I've got a quite simple scenario including a database along with a JMS within an application server (Glassfish). The scenario is dead simple:

1. an EJB inserts a row in the database and sends a message.
2. when the message is delivered with an MDB, the row is read and updated. 

However , sometimes the message is shipped prior to the place continues to be committed within the database. This really is really understandable when we think about the 2 phase commit protocol:

1. prepare JMS
2. prepare database
3. commit JMS
4. ( tiny little gap where message can be delivered before insert has been committed)
5. commit database

I have talked about this issue with others, however the answer was always: "Strange, it will work as they areInch.

My questions are then:

  • How could it exercise-of-this area?
  • My scenario sounds quite simple, why is not there more and more people concentrating on the same troubles?
  • Shall We Be Held doing a problem? It is possible to method to solve this problem properly?

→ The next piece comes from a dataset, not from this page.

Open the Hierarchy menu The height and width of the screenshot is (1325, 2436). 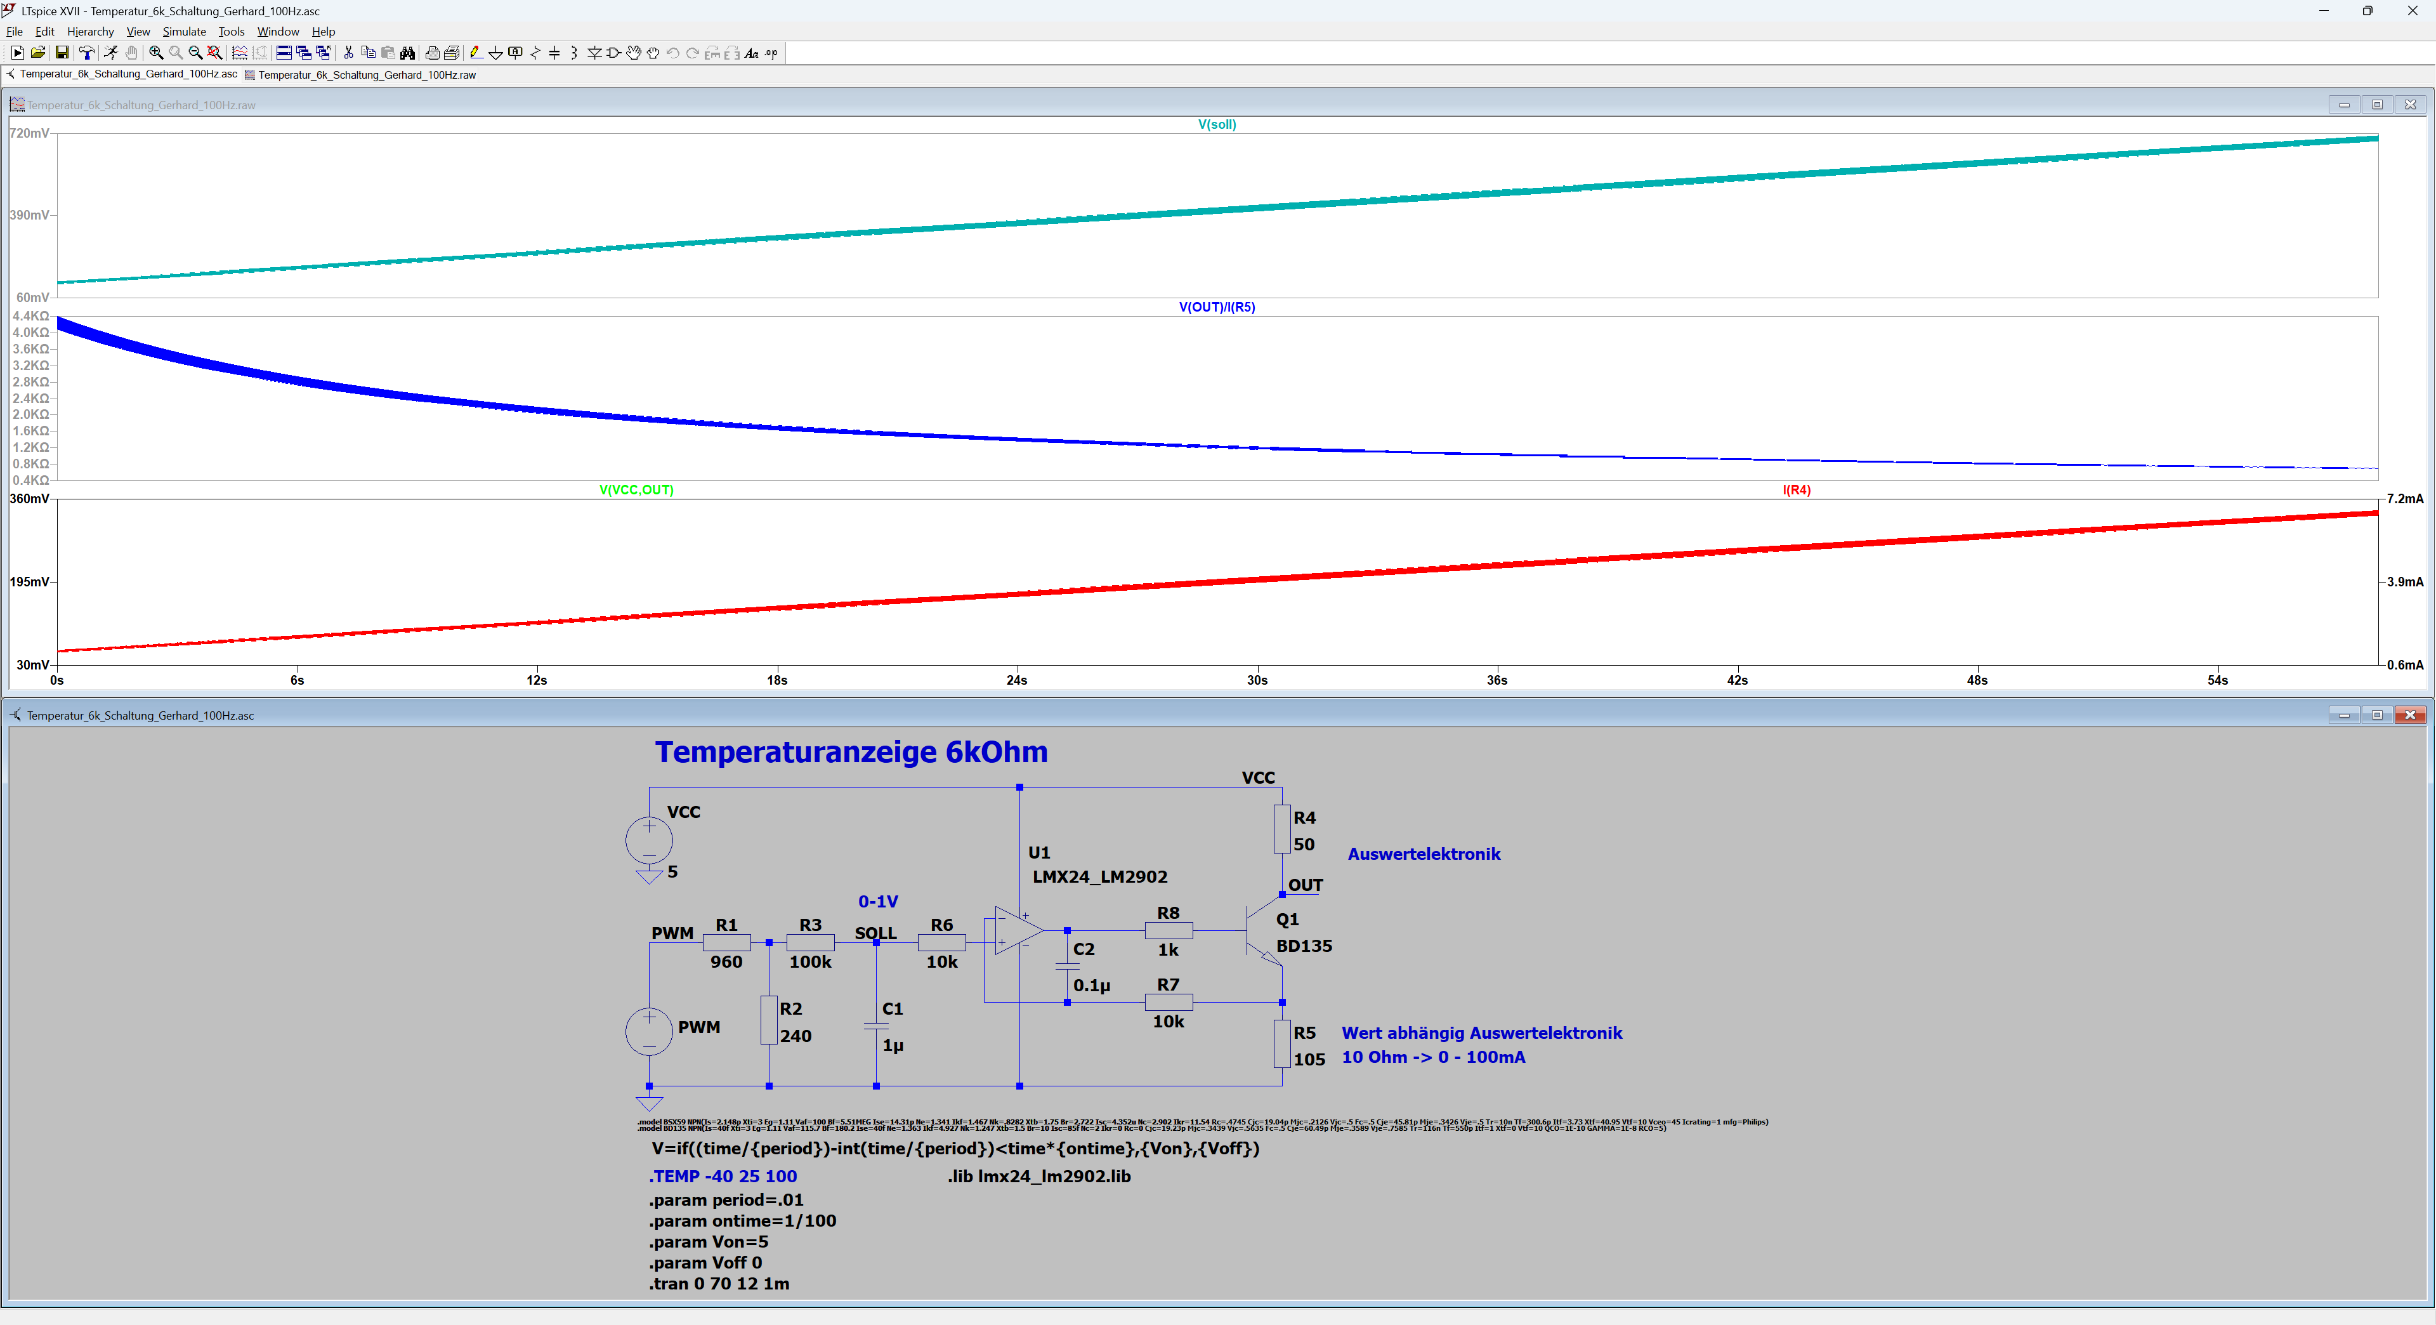pos(90,31)
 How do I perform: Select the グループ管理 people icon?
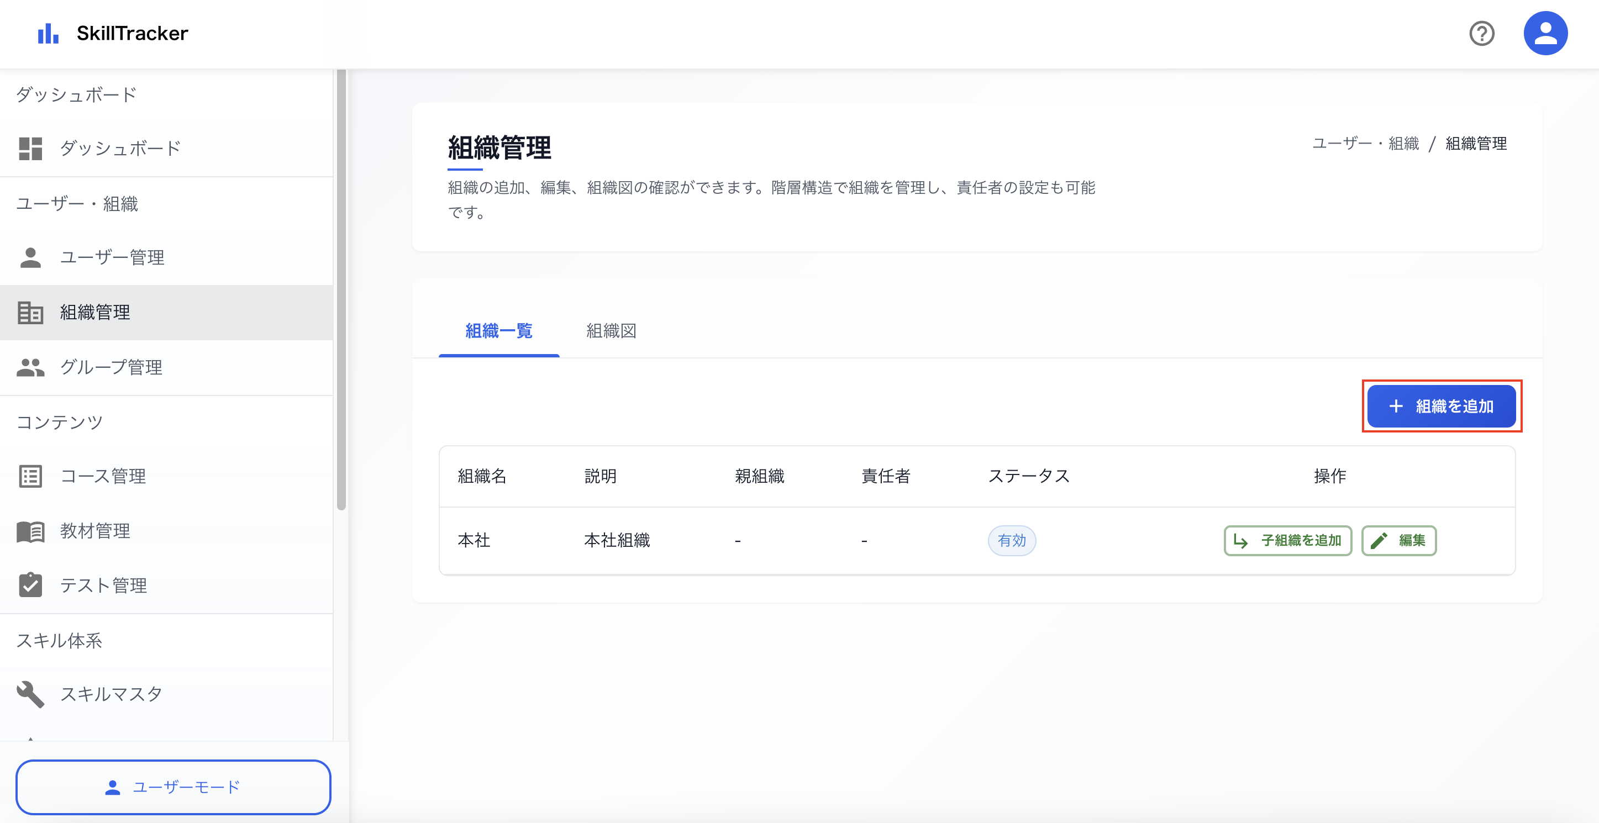[x=30, y=367]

Listed here are a little more particulars about my knowledge of the issue:

This timing problem exist only when the participant are treated within this order. When the 2PC goodies the participants within the reverse order (database first then message broker) that needs to be fine. The issue was at random happening but completely reproducible.

I discovered not a way to manage an order from the participants within the distributed transactions within the JTA, JCA and JPA specifications neither within the Glassfish documentation. We're able to assume they'll be enlisted within the distributed transaction based on the order when they're used, however with an ORM for example JPA, it's tough to understand once the data are flushed so when the database connection is actually used. Any idea?

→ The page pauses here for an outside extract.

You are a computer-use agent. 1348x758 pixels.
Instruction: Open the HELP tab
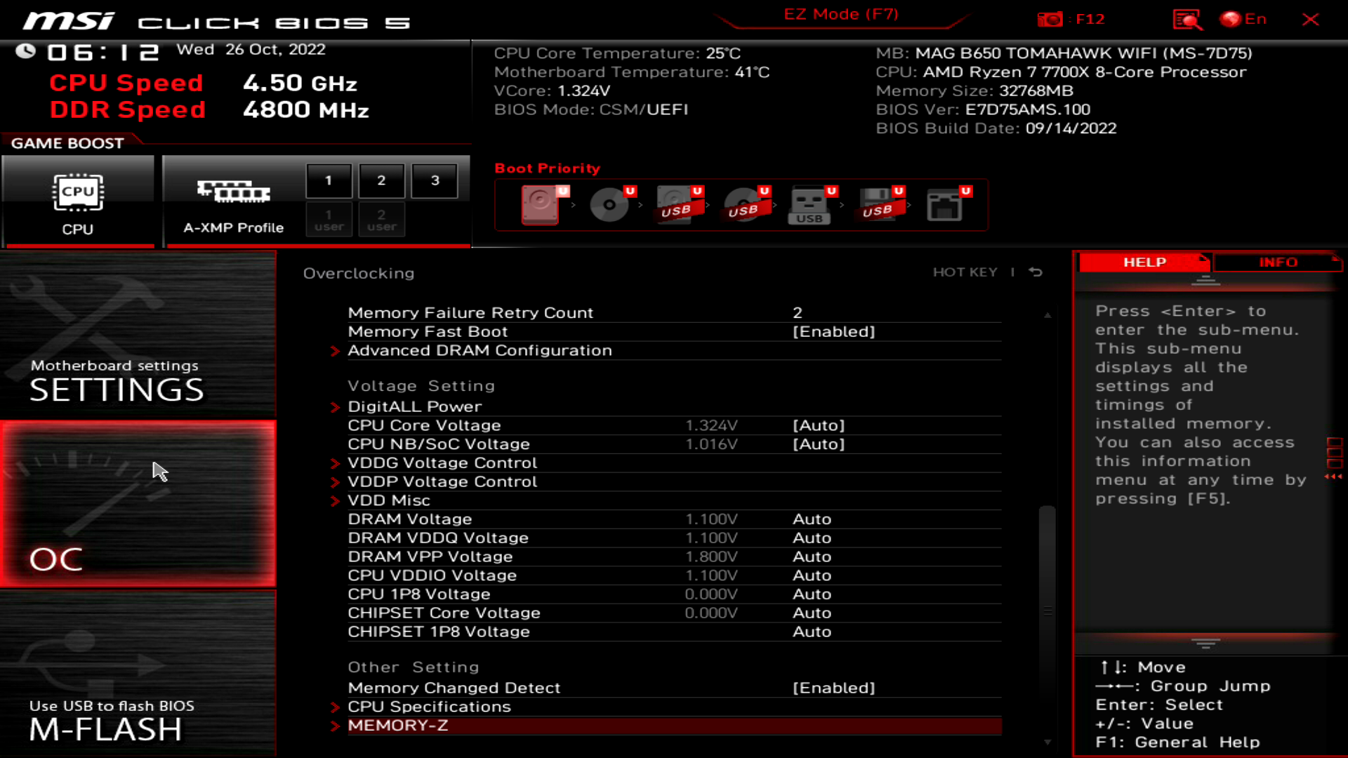(1144, 262)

You're going through the classic XA 2-PC race condition. It will take place in production conditions.

You will find 3 things visiting my thoughts.

  1. Last agent optimisation where JDBC may be the non-XA resource.(Lose recovery semantics)
  2. Have JMS Time-To-Deliver. (Delibrately Lose real-time)
  3. Build retries into JDBC code. (Least impact on fuctionality)

Weblogic has this LLR optimisation eliminates this issue and provides all of you XA gaurantees.